What you will do: Leaving out any pictures, print the entries that follow exactly as they stand.

Stored data:
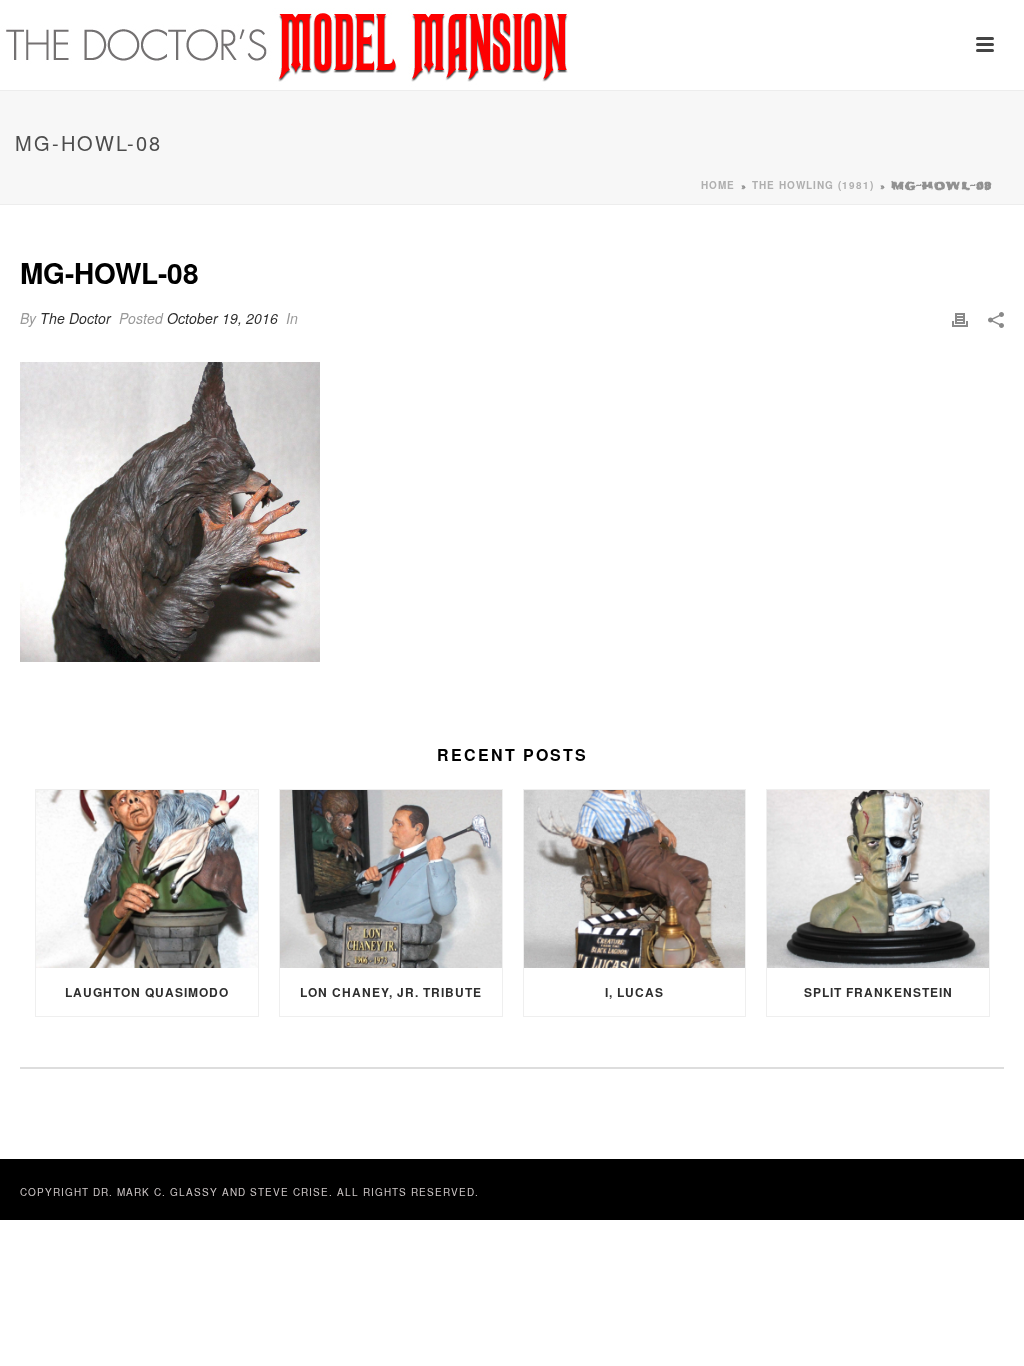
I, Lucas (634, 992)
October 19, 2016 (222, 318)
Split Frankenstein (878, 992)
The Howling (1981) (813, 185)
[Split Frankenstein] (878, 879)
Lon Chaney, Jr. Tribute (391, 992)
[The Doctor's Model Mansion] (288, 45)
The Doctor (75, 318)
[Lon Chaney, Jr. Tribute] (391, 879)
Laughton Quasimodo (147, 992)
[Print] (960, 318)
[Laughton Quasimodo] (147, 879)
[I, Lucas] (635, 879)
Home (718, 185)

Solution for this problem:
I, Lucas (634, 992)
October 19, 2016 (222, 318)
Split Frankenstein (878, 992)
The Howling (1981) (813, 185)
[Split Frankenstein] (878, 879)
Lon Chaney, Jr. Tribute (391, 992)
[The Doctor's Model Mansion] (288, 45)
The Doctor (75, 318)
[Lon Chaney, Jr. Tribute] (391, 879)
Laughton Quasimodo (147, 992)
[Print] (960, 318)
[Laughton Quasimodo] (147, 879)
[I, Lucas] (635, 879)
Home (718, 185)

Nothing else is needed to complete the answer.